DATA EXTRACTS:
%%
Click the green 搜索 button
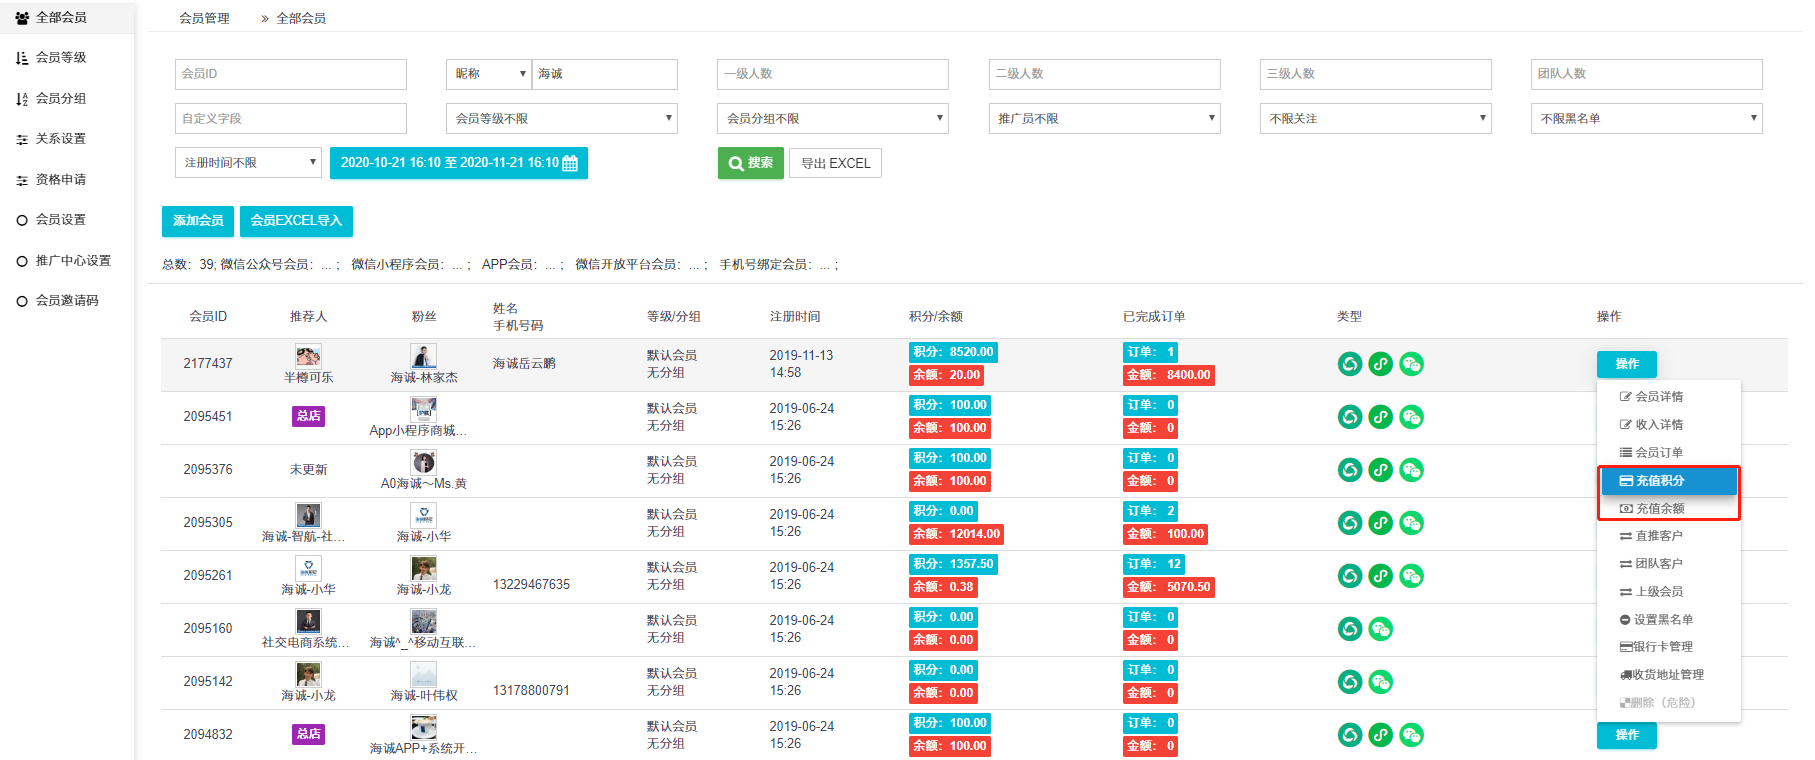 pyautogui.click(x=750, y=163)
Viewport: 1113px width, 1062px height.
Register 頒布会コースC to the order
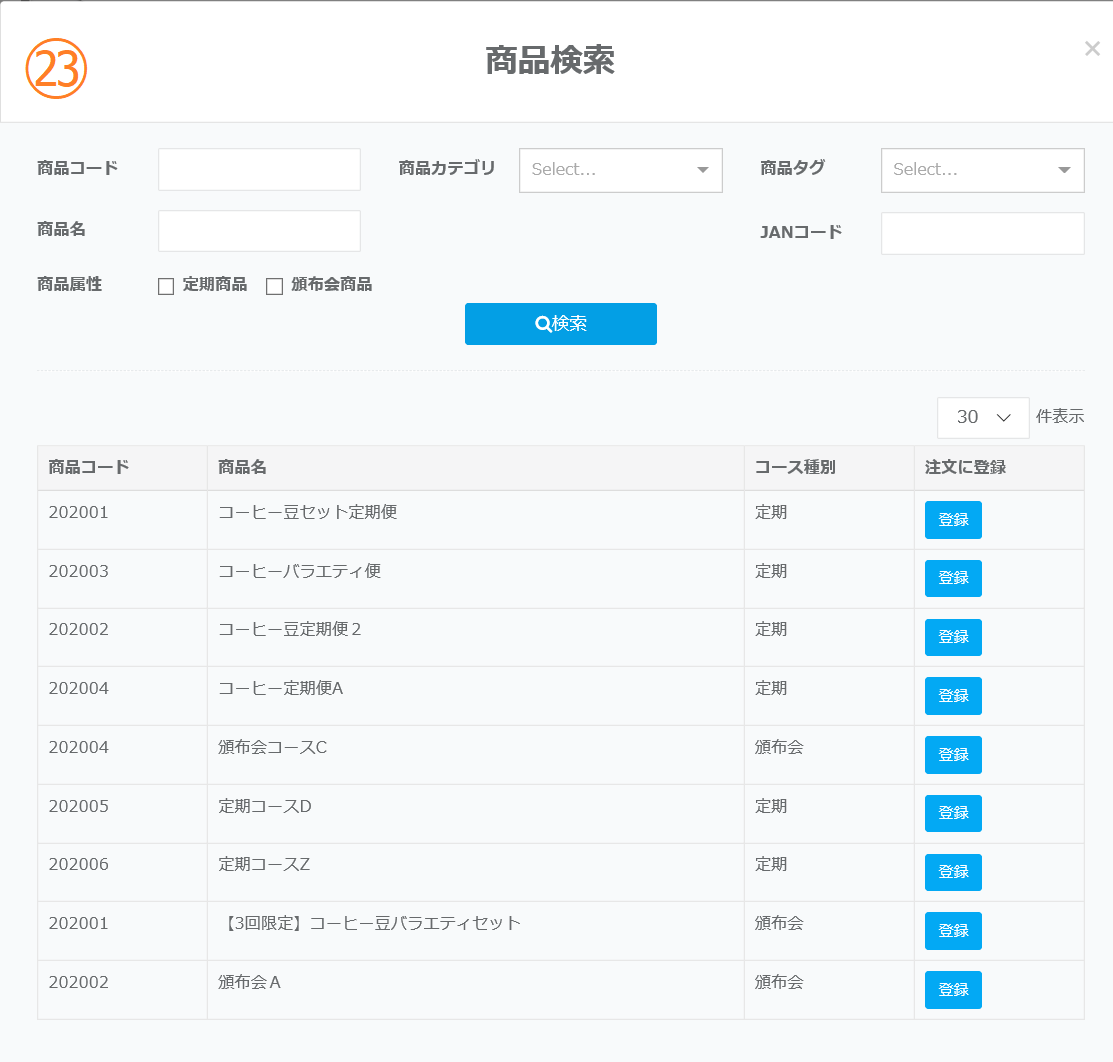pos(953,755)
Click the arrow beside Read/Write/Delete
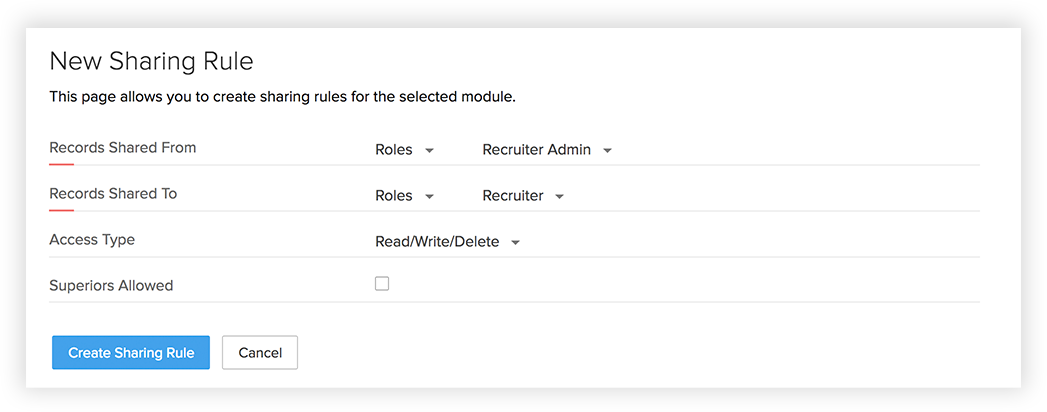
%%
WORK REQUEST:
Please output every entry exactly as written, apart from the pictures.

RESPONSE:
Click the green 搜索 button
 pyautogui.click(x=750, y=163)
Viewport: 1113px width, 1062px height.
Register 頒布会コースC to the order
pos(953,755)
Click the arrow beside Read/Write/Delete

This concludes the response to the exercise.